Start of Block
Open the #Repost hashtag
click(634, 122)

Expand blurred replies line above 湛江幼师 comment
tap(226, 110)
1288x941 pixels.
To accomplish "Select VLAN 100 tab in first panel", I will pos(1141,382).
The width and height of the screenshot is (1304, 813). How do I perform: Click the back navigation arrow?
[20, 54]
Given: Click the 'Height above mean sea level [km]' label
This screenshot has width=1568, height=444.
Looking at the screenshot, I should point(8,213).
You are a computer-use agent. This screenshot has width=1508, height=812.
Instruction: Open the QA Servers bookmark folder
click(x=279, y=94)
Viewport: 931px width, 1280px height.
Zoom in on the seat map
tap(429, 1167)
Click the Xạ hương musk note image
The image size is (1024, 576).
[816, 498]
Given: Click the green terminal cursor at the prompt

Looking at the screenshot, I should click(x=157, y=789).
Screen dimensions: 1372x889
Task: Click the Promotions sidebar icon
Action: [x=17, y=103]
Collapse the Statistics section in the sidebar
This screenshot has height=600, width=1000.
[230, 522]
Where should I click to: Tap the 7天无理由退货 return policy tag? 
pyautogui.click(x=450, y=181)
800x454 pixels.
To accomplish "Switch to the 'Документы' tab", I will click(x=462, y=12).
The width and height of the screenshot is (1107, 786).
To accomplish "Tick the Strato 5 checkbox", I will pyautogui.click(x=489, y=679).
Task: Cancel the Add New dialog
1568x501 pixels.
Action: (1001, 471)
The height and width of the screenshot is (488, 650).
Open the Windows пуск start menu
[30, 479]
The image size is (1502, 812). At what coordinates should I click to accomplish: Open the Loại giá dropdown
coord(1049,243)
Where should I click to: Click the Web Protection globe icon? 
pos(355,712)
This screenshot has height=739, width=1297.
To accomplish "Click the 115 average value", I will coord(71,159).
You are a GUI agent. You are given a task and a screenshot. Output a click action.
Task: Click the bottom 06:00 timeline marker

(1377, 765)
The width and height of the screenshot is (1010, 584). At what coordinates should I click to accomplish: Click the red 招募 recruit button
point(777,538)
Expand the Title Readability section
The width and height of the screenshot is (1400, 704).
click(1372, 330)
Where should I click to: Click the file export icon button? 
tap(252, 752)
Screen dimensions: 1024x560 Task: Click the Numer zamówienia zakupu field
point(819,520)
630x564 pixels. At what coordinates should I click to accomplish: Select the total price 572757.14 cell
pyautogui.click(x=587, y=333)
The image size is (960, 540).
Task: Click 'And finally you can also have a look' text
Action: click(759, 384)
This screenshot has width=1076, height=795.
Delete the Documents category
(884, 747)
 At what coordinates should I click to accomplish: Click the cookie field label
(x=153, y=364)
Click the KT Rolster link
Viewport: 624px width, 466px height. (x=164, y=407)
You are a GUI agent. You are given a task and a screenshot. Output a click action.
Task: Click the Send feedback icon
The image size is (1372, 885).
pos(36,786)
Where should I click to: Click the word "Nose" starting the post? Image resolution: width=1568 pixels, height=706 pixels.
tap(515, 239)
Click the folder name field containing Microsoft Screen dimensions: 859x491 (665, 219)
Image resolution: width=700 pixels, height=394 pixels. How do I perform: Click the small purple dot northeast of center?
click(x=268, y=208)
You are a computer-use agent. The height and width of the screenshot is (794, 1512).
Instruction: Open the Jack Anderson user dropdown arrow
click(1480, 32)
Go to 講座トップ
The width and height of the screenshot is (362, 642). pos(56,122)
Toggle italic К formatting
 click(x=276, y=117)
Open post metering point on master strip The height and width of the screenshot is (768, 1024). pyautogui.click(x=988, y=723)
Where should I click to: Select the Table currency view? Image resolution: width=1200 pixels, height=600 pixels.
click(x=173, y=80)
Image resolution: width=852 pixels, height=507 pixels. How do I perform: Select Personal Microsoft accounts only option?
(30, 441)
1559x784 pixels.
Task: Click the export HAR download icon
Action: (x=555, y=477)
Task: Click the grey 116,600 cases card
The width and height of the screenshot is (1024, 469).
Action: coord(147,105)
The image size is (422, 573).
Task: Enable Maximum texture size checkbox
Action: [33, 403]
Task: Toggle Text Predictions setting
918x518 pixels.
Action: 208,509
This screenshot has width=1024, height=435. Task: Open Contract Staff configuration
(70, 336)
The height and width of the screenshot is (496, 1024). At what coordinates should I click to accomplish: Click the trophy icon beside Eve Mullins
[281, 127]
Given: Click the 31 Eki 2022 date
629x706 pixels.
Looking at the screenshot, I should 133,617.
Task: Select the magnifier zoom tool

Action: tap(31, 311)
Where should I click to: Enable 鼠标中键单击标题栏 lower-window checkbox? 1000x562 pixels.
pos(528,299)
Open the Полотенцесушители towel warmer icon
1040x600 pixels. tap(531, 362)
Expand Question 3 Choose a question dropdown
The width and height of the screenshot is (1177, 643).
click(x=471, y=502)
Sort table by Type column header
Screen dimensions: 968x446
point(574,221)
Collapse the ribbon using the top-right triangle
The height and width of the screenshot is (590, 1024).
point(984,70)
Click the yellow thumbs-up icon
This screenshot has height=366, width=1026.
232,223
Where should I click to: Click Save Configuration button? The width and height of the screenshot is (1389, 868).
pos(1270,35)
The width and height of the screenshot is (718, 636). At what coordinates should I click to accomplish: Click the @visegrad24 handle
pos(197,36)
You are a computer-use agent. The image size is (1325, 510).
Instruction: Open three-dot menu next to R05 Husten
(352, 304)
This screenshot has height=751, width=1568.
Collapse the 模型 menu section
End of Block
WHAT TO PRODUCE
Return each line of the data exactly as it was given.

TASK SOLUTION
Open the #Repost hashtag
click(634, 122)

Expand blurred replies line above 湛江幼师 comment
tap(226, 110)
1288x941 pixels.
To accomplish "Select VLAN 100 tab in first panel", I will pos(1141,382).
The width and height of the screenshot is (1304, 813). How do I perform: Click the back navigation arrow?
[20, 54]
Given: Click the 'Height above mean sea level [km]' label
This screenshot has width=1568, height=444.
Looking at the screenshot, I should point(8,213).
You are a computer-use agent. This screenshot has width=1508, height=812.
Instruction: Open the QA Servers bookmark folder
click(x=279, y=94)
Viewport: 931px width, 1280px height.
Zoom in on the seat map
tap(429, 1167)
Click the Xạ hương musk note image
The image size is (1024, 576).
[816, 498]
Given: Click the green terminal cursor at the prompt

Looking at the screenshot, I should click(x=157, y=789).
Screen dimensions: 1372x889
Task: Click the Promotions sidebar icon
Action: [x=17, y=103]
Collapse the Statistics section in the sidebar
This screenshot has height=600, width=1000.
[230, 522]
Where should I click to: Tap the 7天无理由退货 return policy tag? 
pyautogui.click(x=450, y=181)
800x454 pixels.
To accomplish "Switch to the 'Документы' tab", I will click(x=462, y=12).
The width and height of the screenshot is (1107, 786).
To accomplish "Tick the Strato 5 checkbox", I will pyautogui.click(x=489, y=679).
Task: Cancel the Add New dialog
1568x501 pixels.
Action: (1001, 471)
The height and width of the screenshot is (488, 650).
Open the Windows пуск start menu
[30, 479]
The image size is (1502, 812). At what coordinates should I click to accomplish: Open the Loại giá dropdown
coord(1049,243)
Where should I click to: Click the Web Protection globe icon? 
pos(355,712)
This screenshot has height=739, width=1297.
To accomplish "Click the 115 average value", I will coord(71,159).
You are a GUI agent. You are given a task and a screenshot. Output a click action.
Task: Click the bottom 06:00 timeline marker

(1377, 765)
The width and height of the screenshot is (1010, 584). At what coordinates should I click to accomplish: Click the red 招募 recruit button
point(777,538)
Expand the Title Readability section
The width and height of the screenshot is (1400, 704).
click(1372, 330)
Where should I click to: Click the file export icon button? 
tap(252, 752)
Screen dimensions: 1024x560 Task: Click the Numer zamówienia zakupu field
point(819,520)
630x564 pixels. At what coordinates should I click to accomplish: Select the total price 572757.14 cell
pyautogui.click(x=587, y=333)
The image size is (960, 540).
Task: Click 'And finally you can also have a look' text
Action: click(759, 384)
This screenshot has width=1076, height=795.
Delete the Documents category
(884, 747)
 At what coordinates should I click to accomplish: Click the cookie field label
(x=153, y=364)
Click the KT Rolster link
Viewport: 624px width, 466px height. (x=164, y=407)
You are a GUI agent. You are given a task and a screenshot. Output a click action.
Task: Click the Send feedback icon
The image size is (1372, 885).
pos(36,786)
Where should I click to: Click the word "Nose" starting the post? Image resolution: width=1568 pixels, height=706 pixels.
tap(515, 239)
Click the folder name field containing Microsoft Screen dimensions: 859x491 (665, 219)
Image resolution: width=700 pixels, height=394 pixels. How do I perform: Click the small purple dot northeast of center?
click(x=268, y=208)
You are a computer-use agent. The height and width of the screenshot is (794, 1512).
Instruction: Open the Jack Anderson user dropdown arrow
click(1480, 32)
Go to 講座トップ
The width and height of the screenshot is (362, 642). pos(56,122)
Toggle italic К formatting
 click(x=276, y=117)
Open post metering point on master strip The height and width of the screenshot is (768, 1024). pyautogui.click(x=988, y=723)
Where should I click to: Select the Table currency view? Image resolution: width=1200 pixels, height=600 pixels.
click(x=173, y=80)
Image resolution: width=852 pixels, height=507 pixels. How do I perform: Select Personal Microsoft accounts only option?
(30, 441)
1559x784 pixels.
Task: Click the export HAR download icon
Action: (x=555, y=477)
Task: Click the grey 116,600 cases card
The width and height of the screenshot is (1024, 469).
Action: coord(147,105)
The image size is (422, 573).
Task: Enable Maximum texture size checkbox
Action: [33, 403]
Task: Toggle Text Predictions setting
918x518 pixels.
Action: 208,509
This screenshot has width=1024, height=435. Task: Open Contract Staff configuration
(70, 336)
The height and width of the screenshot is (496, 1024). At what coordinates should I click to accomplish: Click the trophy icon beside Eve Mullins
[281, 127]
Given: Click the 31 Eki 2022 date
629x706 pixels.
Looking at the screenshot, I should 133,617.
Task: Select the magnifier zoom tool

Action: tap(31, 311)
Where should I click to: Enable 鼠标中键单击标题栏 lower-window checkbox? 1000x562 pixels.
pos(528,299)
Open the Полотенцесушители towel warmer icon
1040x600 pixels. tap(531, 362)
Expand Question 3 Choose a question dropdown
The width and height of the screenshot is (1177, 643).
click(x=471, y=502)
Sort table by Type column header
Screen dimensions: 968x446
point(574,221)
Collapse the ribbon using the top-right triangle
The height and width of the screenshot is (590, 1024).
point(984,70)
Click the yellow thumbs-up icon
This screenshot has height=366, width=1026.
232,223
Where should I click to: Click Save Configuration button? The width and height of the screenshot is (1389, 868).
pos(1270,35)
The width and height of the screenshot is (718, 636). At what coordinates should I click to accomplish: Click the @visegrad24 handle
pos(197,36)
You are a computer-use agent. The image size is (1325, 510).
Instruction: Open three-dot menu next to R05 Husten
(352, 304)
This screenshot has height=751, width=1568.
Collapse the 模型 menu section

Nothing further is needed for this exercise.